> Étapes de l'exercice:
[a] Dites si chacune des affirmations suivantes est conforme au texte sur les tempêtes : (i) chaque degré supplémentaire permet à l'air de contenir 7 % d'humidité de plus ; (ii) les projections du Giec sur les tempêtes en Europe sont présentées comme certaines ; (iii) Climameter estime à 30 % l'intensification des pluies due au changement climatique. Répondez par oui ou non et citez les mots décisifs du texte.
[b] Recopiez un passage du texte sur les tempêtes en remplaçant « précipitations » par « averses » : commencez aux mots « 2 — Comment » et arrêtez-vous après « l’intensité des pluies. ».

> Texte à lire:

2 — Comment le changement climatique intensifie-t-il ces tempêtes ?
Le réchauffement de la planète apporte encore de l’énergie supplémentaire à ces phénomènes. Conséquence : l’ensemble de l’Europe pourrait être confrontée à des tempêtes plus intenses à l’avenir sous l’effet du changement climatique, d’après le dernier rapport du Giec, mais ces projections sont entourées de fortes incertitudes.
Il faut en réalité différencier deux types de conséquences : sur les précipitations et sur le vent. Concernant les précipitations, l’intensification à venir est claire et simple à comprendre. Mécaniquement, chaque degré de température supplémentaire dans l’air lui permet de contenir 7 % d’humidité de plus. Cette loi de la thermodynamique implique une hausse à venir de l’intensité des pluies.
Le projet européen Climameter, qui mène des études d’attribution permettant d’estimer le rôle du changement climatique dans les extrêmes météorologiques, évalue lors des récentes tempêtes européennes à 10 à 20 % l’intensification des pluies de ces tempêtes causées par le changement climatique.

Éléments enregistrés:
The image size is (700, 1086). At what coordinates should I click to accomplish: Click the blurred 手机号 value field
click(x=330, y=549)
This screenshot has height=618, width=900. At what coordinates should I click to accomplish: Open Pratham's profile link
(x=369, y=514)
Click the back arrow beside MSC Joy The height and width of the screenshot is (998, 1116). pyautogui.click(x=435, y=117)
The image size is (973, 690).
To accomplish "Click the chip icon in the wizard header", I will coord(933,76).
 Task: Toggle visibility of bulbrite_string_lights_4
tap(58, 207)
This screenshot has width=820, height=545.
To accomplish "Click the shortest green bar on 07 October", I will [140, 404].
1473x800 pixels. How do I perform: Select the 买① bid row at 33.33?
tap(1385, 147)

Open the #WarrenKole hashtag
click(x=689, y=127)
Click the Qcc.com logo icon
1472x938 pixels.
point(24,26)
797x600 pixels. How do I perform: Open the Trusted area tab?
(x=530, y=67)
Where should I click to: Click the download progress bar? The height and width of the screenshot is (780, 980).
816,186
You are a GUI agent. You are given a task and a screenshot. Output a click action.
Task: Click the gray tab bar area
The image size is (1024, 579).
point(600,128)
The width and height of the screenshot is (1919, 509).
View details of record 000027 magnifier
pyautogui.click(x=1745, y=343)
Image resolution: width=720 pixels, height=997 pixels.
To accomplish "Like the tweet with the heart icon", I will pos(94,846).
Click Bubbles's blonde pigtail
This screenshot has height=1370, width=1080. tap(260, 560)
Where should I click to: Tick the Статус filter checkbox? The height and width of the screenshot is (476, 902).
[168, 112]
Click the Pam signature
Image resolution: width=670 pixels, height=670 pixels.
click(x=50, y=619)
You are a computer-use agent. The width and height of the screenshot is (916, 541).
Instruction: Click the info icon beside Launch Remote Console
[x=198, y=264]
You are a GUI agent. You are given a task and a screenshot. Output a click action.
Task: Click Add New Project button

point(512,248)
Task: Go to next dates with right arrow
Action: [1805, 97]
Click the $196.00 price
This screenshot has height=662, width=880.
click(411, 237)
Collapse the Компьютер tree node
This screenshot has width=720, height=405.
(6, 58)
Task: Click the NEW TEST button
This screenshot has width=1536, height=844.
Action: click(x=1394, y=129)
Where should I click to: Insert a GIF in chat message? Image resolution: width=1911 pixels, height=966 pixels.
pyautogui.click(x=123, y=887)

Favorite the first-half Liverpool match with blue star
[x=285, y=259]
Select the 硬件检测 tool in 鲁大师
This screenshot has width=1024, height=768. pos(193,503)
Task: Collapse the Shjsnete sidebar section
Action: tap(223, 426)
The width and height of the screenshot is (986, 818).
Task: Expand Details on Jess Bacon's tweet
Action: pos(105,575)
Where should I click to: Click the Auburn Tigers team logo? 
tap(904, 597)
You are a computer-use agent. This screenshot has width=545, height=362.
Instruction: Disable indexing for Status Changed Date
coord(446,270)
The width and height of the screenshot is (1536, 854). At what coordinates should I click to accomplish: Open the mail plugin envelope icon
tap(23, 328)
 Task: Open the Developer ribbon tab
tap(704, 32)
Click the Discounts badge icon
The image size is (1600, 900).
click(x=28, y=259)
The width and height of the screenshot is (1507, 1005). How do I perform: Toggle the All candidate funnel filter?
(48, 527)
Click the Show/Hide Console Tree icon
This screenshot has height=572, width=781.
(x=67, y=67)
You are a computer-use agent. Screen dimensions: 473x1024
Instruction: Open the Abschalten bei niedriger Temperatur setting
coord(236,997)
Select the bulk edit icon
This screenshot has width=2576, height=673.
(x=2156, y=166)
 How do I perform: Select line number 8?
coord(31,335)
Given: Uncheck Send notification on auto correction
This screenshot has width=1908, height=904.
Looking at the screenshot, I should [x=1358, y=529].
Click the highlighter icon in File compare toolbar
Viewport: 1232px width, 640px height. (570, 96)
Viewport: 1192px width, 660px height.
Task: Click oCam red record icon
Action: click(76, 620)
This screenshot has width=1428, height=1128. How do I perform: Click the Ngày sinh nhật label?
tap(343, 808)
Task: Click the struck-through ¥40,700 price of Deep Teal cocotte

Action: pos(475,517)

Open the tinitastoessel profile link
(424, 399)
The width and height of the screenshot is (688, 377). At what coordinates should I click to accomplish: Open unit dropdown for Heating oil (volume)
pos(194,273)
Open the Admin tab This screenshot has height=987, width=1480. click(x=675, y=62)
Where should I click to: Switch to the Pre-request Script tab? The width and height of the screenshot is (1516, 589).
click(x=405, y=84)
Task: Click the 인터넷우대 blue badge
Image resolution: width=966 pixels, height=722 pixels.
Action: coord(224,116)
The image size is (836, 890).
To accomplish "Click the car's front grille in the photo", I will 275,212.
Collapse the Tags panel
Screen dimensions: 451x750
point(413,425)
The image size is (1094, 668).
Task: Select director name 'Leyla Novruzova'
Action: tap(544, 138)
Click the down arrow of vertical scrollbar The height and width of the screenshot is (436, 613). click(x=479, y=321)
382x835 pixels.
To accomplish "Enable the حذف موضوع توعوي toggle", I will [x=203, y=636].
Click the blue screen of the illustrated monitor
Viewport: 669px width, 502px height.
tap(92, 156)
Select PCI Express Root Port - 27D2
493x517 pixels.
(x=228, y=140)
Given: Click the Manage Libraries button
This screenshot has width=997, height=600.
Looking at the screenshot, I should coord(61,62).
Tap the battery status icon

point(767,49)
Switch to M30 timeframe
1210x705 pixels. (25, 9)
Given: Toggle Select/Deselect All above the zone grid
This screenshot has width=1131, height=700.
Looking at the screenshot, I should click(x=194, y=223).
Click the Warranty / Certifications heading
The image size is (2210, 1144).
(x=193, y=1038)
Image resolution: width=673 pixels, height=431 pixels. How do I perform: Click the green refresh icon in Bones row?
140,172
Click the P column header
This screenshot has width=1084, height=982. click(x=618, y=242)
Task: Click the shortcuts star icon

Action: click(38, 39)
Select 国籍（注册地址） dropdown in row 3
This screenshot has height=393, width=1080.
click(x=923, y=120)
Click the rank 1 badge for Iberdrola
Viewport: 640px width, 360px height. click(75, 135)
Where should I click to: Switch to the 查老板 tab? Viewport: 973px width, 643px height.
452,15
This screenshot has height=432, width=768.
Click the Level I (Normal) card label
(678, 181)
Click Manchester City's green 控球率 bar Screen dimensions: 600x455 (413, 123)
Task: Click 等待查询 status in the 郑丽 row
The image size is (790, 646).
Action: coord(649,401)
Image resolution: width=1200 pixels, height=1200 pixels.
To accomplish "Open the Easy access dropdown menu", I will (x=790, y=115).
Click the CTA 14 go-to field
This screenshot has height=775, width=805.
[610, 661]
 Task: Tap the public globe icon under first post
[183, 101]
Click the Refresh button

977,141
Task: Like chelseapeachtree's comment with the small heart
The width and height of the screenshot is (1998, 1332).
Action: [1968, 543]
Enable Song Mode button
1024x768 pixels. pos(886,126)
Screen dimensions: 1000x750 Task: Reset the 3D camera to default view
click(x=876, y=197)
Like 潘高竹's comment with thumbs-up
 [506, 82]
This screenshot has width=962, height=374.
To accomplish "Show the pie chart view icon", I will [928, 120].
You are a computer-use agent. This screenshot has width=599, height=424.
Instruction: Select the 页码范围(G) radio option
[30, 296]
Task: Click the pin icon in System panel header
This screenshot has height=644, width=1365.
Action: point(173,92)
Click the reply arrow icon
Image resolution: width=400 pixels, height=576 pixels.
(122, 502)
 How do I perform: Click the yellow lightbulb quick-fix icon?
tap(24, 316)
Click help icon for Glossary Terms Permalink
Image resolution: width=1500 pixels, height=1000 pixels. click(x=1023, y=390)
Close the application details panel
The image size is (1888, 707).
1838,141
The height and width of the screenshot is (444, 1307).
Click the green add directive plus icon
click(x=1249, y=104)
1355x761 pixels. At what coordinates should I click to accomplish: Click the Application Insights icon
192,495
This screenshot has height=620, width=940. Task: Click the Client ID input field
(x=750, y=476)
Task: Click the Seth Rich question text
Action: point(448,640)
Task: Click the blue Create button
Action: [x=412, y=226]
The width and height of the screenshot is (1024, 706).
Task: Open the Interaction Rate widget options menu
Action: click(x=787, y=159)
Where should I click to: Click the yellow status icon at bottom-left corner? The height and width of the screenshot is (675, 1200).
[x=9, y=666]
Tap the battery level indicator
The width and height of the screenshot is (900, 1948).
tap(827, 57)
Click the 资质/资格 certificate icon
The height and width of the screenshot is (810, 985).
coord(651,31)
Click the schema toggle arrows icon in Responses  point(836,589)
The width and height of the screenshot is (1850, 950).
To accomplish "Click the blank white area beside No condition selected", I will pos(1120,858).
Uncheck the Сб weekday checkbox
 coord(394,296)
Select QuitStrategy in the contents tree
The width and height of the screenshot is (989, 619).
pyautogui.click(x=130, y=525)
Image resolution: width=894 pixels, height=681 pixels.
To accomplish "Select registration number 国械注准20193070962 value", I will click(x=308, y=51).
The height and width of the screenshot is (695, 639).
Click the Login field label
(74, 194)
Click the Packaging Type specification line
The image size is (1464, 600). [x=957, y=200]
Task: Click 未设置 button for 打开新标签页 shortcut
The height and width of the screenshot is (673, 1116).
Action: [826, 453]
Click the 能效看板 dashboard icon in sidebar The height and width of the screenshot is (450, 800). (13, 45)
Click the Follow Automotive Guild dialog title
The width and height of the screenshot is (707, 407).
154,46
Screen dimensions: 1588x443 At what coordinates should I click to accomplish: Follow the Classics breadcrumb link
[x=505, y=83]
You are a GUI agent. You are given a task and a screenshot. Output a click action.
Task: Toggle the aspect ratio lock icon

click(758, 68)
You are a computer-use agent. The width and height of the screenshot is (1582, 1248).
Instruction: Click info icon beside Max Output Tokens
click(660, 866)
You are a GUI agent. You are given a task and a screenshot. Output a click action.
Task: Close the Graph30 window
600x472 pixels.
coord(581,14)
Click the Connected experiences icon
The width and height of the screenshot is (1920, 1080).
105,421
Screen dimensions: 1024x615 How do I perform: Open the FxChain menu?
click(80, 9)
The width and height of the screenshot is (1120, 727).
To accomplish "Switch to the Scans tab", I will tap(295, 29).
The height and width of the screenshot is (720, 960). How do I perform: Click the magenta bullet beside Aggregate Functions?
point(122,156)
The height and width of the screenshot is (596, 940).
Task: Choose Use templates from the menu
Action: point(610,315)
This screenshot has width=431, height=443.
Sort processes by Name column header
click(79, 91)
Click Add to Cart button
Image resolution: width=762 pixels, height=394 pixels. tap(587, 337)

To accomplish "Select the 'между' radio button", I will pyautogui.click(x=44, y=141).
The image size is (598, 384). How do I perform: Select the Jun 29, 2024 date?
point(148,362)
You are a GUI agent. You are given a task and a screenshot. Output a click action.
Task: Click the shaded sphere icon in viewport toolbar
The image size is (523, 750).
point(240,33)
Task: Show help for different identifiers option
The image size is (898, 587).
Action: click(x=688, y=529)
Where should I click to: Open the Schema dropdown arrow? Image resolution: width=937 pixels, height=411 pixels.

> Corrigé dans l'ordre:
[a]
(i) Oui : « chaque degré de température supplémentaire dans l’air lui permet de contenir 7 % d’humidité de plus ».
(ii) Non : « ces projections sont entourées de fortes incertitudes ».
(iii) Non : « évalue lors des récentes tempêtes européennes à 10 à 20 % l’intensification des pluies ».

[b]
2 — Comment le changement climatique intensifie-t-il ces tempêtes ?
Le réchauffement de la planète apporte encore de l’énergie supplémentaire à ces phénomènes. Conséquence : l’ensemble de l’Europe pourrait être confrontée à des tempêtes plus intenses à l’avenir sous l’effet du changement climatique, d’après le dernier rapport du Giec, mais ces projections sont entourées de fortes incertitudes.
Il faut en réalité différencier deux types de conséquences : sur les averses et sur le vent. Concernant les averses, l’intensification à venir est claire et simple à comprendre. Mécaniquement, chaque degré de température supplémentaire dans l’air lui permet de contenir 7 % d’humidité de plus. Cette loi de la thermodynamique implique une hausse à venir de l’intensité des pluies.